ガラケーにはなかったタッチ操作や優れたユーザーインターフェースを導入したiPhoneは「携帯電話」ではなく「携帯パソコン」なのだ。

さて、そんなスマホの登場で何が起きたか。それは、ガラケーの覇者である「ノキア」の衰退である。ノキアはフィンランドのメーカーで、1998年から2011年まで世界一の販売台数を誇り市場を独占した。

トヨタはEVを甘く見ていた

ところが、スマホへの乗り換えが遅れ、時価総額はなんと90%も下落。倒産の危機に陥ったあげく、携帯電話事業から撤退したのである。通信機器メーカーとして再出発し、倒産は免れたが、かつて世界トップに君臨した覇者の面影はすっかり消え失せた。

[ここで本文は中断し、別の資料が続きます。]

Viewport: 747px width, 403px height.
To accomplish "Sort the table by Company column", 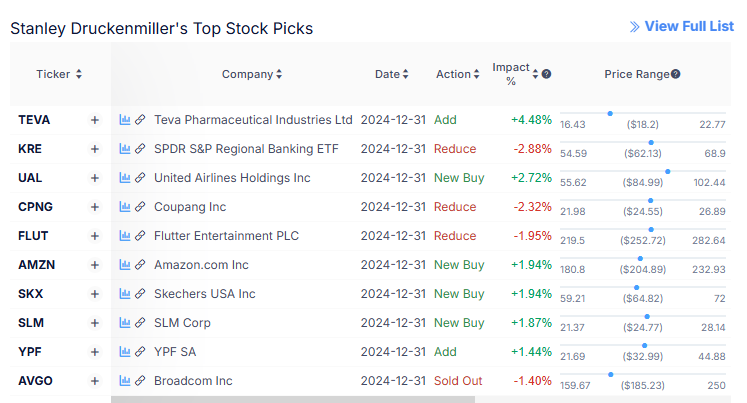I will (279, 74).
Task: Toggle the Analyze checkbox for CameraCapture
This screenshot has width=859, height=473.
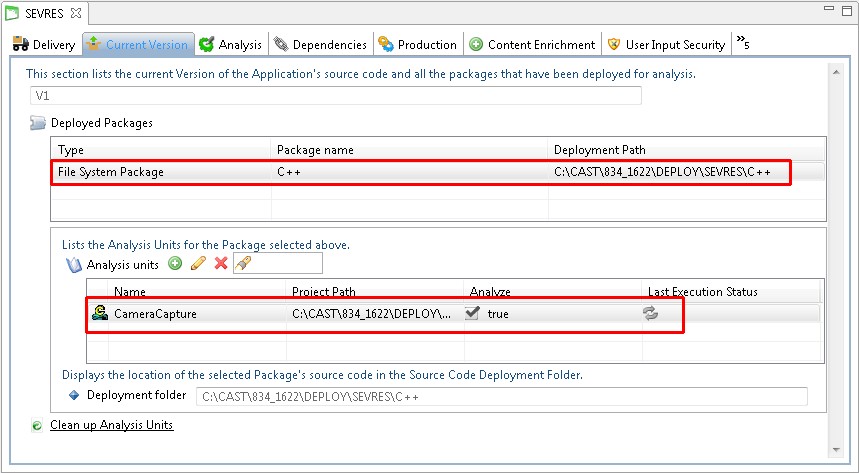Action: 473,313
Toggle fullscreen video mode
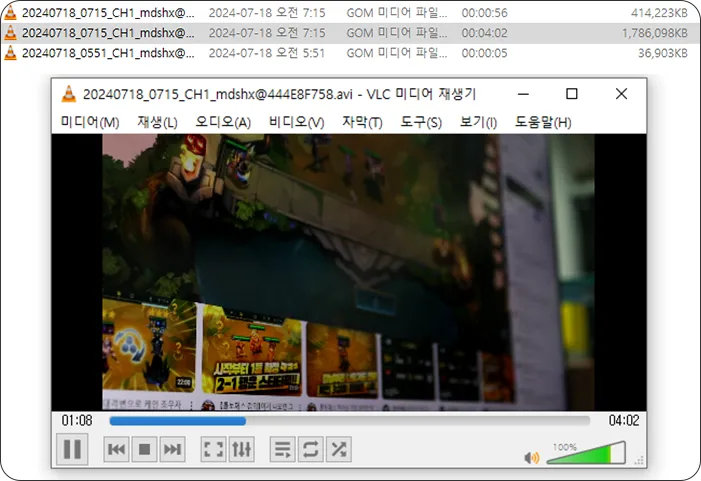701x481 pixels. point(213,450)
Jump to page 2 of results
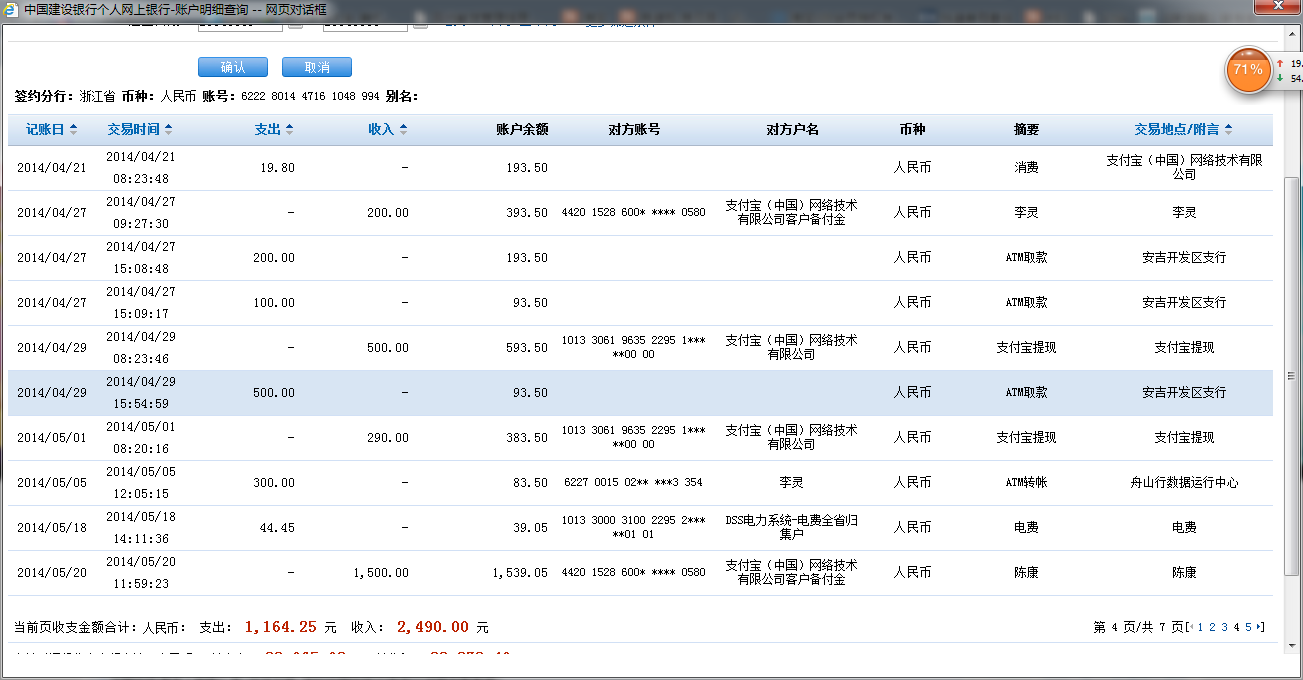 pyautogui.click(x=1212, y=627)
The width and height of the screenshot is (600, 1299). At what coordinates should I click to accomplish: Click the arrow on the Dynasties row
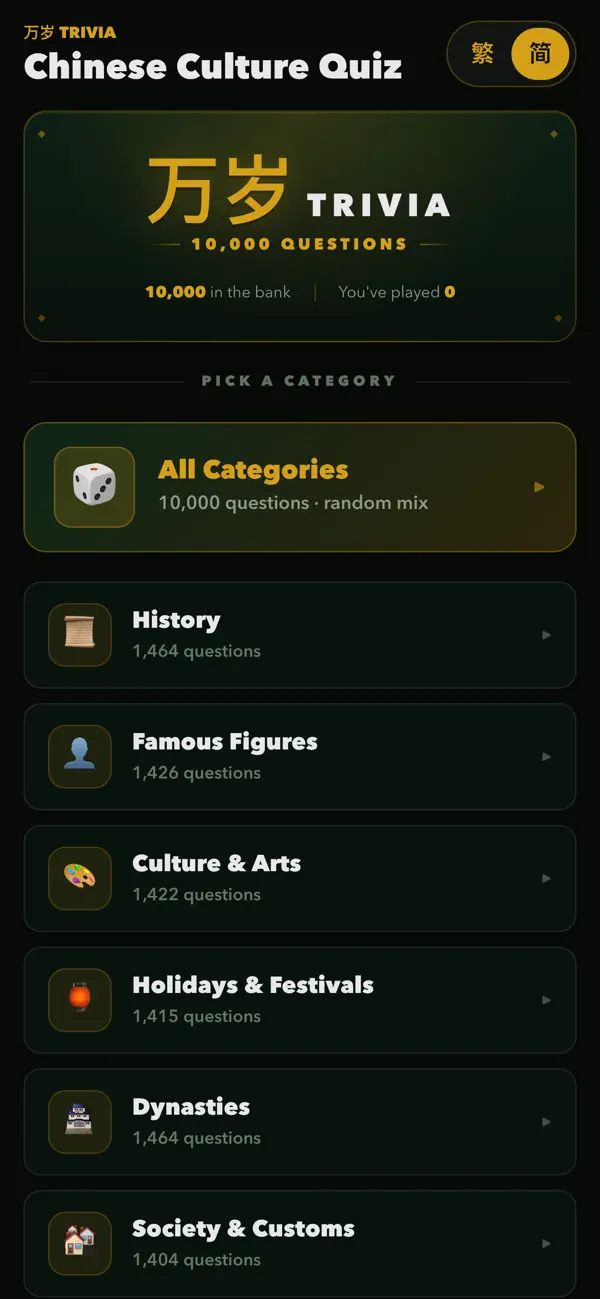(x=546, y=1122)
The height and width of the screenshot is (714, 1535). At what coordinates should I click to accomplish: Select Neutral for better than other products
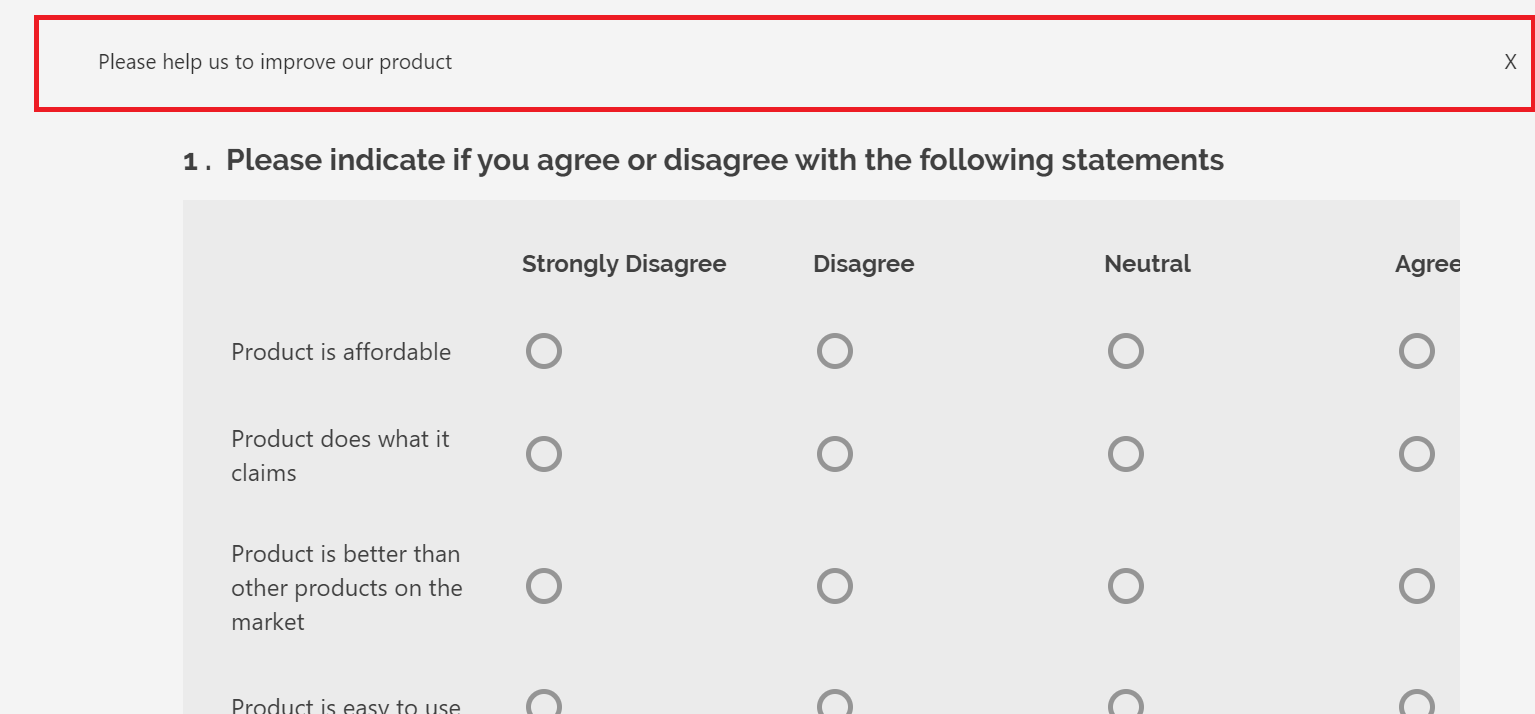pyautogui.click(x=1125, y=586)
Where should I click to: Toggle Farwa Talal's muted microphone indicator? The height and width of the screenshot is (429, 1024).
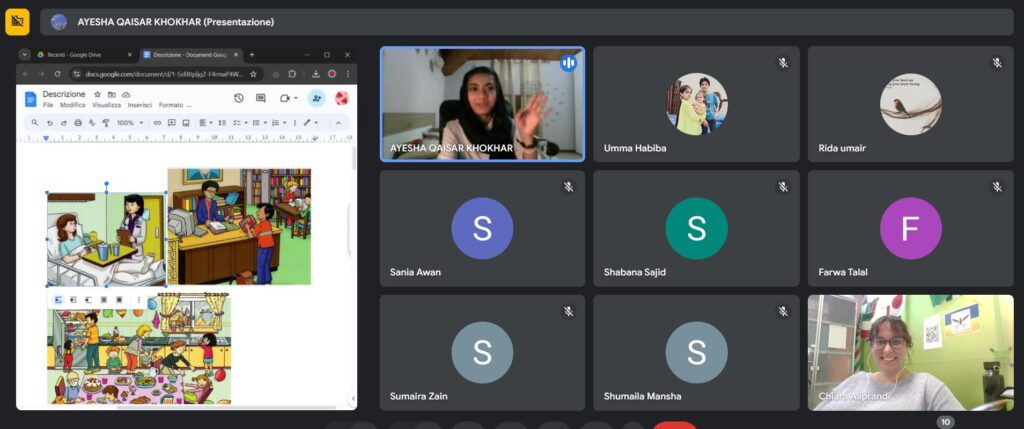(x=997, y=187)
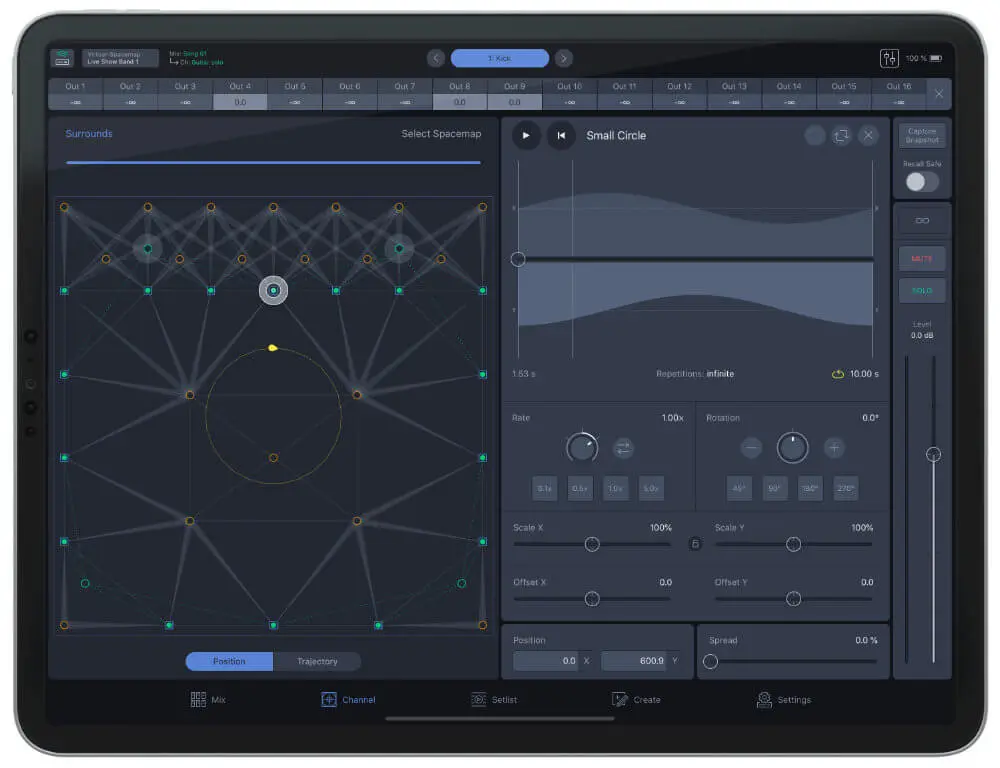Viewport: 1000px width, 768px height.
Task: Open the Create view
Action: tap(637, 699)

この構図をガソリン車とEVに置き換えると、私の目には、トヨタがノキアに重なって見えてしまうのだ。

トヨタは1997年、ハイブリッド車のプリウスを発売し、世界的にヒットした。

しかし、このヒットがEVで後れをとる大きな原因になってしまった。初期のEVは、ガソリン車やハイブリッド車よりはるかに劣っていた。バッテリー性能が悪く、製造コストも高かった。そのため、トヨタはEVを甘く見ていたのである。

トヨタにしてみれば、EVは多少の進歩はしても、ハイブリッド車以上のものになるとは思っていなかったわけだ。だから、EVに目を向けることなく、水素を燃料にした内燃機関「水素エンジン」の導入に注力するようになった。